Working with water districts to optimize their irrigation schedules or their deliveries, to be able to take advantage ...
David Roberts
So they could change the way they do things to optimize power delivery too?
Emily Morris
Yes, I mean, this is one of the very few generation types, particularly on the distribution grid, that is a controllable feedstock. And so to the extent that a water district can generate double the revenue by flowing water during specific times, there are incentives to do so.
David Roberts
Interesting.
Emily Morris
And we can provide those. And so aligning incentives between the water district Emrgy and the farmers that they serve to be able to really bring a powerful force of renewable energy onto the grid at the right times of day or the right times of year is something that we believe distributed hydro has a unique ability to do.
David Roberts
So I'm guessing that this is in early days, this idea of a water district sort of co-optimizing water usage and power output. I would guess that there's a lot of running room there to find efficiencies and find better ways of doing things.
Emily Morris
That's right there is it's early days. I mean, we are working one of our municipal clients, the canal that we're installed within, its only job is to manage water levels between two reservoirs. So there is a ton of operational flexibility within that section and being able to work with them on optimization of the water flows to drive power is something very straightforward. Now, there are other districts that have been doing things the same way for 50 years. And perhaps they're going to be more of the districts where you have to put the incentive out there first, let them start to see how it changes their income with a change in flow and guide them on that, and we'll see it over time.

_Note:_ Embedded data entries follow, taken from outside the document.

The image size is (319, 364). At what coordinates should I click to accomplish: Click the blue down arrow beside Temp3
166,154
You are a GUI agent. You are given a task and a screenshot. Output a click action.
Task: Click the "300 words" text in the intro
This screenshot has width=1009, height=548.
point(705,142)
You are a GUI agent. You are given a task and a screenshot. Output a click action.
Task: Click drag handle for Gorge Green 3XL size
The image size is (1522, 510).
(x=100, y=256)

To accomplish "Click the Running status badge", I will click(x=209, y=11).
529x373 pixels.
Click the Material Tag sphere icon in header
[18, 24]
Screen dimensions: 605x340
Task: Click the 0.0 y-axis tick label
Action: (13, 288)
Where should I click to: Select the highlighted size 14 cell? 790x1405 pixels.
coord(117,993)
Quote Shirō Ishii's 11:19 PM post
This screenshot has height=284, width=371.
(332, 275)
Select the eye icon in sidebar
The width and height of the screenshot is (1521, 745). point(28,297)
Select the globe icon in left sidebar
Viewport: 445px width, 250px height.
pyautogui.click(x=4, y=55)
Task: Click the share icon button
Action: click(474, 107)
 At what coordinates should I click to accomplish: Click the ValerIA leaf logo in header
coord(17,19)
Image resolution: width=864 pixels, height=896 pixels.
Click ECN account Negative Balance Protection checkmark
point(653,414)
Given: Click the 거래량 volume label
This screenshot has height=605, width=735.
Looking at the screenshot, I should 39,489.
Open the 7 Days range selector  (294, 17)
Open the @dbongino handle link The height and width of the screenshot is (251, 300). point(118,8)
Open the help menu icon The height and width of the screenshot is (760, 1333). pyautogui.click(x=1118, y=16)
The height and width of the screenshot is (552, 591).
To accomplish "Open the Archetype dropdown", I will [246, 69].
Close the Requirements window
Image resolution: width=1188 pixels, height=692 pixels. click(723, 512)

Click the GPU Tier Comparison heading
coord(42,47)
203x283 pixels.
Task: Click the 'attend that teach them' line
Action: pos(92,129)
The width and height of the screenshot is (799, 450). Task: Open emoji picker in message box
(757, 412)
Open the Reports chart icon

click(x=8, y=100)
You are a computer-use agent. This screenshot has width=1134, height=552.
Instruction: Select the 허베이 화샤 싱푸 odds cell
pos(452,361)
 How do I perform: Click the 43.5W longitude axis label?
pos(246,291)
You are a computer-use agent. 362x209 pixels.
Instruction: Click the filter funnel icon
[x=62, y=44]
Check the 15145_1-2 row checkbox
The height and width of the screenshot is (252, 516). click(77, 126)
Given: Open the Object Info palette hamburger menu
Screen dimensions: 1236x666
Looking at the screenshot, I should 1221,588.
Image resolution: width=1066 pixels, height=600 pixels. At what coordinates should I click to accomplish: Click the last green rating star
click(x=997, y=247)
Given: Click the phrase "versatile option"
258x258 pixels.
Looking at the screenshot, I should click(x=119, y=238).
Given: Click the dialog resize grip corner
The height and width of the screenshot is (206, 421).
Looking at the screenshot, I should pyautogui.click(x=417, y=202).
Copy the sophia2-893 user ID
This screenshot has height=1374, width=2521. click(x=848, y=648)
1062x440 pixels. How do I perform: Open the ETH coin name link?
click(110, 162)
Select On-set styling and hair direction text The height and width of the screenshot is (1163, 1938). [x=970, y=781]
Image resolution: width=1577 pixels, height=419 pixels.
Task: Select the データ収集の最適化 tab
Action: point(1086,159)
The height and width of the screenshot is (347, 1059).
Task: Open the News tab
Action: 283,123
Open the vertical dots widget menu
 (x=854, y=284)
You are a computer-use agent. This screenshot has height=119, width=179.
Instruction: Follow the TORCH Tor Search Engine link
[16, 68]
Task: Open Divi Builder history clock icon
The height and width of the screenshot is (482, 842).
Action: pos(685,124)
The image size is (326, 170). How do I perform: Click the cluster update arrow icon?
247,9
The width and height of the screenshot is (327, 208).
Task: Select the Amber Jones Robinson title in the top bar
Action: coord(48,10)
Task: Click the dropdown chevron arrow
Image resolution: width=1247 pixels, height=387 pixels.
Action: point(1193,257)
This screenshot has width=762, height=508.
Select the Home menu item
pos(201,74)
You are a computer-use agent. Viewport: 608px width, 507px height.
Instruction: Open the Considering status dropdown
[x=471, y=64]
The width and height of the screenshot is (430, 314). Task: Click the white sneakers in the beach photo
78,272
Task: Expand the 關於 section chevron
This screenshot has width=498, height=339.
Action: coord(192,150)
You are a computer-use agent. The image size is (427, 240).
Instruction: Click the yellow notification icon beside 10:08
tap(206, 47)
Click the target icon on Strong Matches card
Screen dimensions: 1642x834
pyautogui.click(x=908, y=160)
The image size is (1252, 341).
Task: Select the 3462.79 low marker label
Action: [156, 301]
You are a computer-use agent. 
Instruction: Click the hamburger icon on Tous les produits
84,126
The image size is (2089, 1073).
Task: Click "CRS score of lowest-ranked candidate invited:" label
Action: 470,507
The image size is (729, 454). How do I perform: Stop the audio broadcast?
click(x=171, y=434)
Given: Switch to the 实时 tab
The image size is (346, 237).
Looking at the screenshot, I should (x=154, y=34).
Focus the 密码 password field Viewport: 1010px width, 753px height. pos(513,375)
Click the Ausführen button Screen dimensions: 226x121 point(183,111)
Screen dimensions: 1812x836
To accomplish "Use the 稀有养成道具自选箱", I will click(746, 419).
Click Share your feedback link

But this is one thing that we talk about a lot at Emrgy, is how to adequately predict future behaviors with water as a function of how this partnership can work together and provide them both the data, the revenues and other services that are helpful.
David Roberts
You could even imagine water districts with an array of these turbines installed maybe playing a role in demand response type things. In other words, they might have the ability to sort of turn it up and down on demand as a source of value.
Emily Morris
Absolutely, and they can do it both on the water side as well as somewhat on the power side as well. If you're familiar with the energy water nexus, the concept that it takes quite a bit of electricity to move water, move and treat water, a lot of these water districts are huge electricity consumers. And so one thing we often talk about with districts is what are their highest consumers of electricity? Is it a particular groundwater well? Is it a particular pumping plant? Is it a particular water treatment facility? How can we both utilize the water to drive demand response and to drive smart operation of water and therefore power?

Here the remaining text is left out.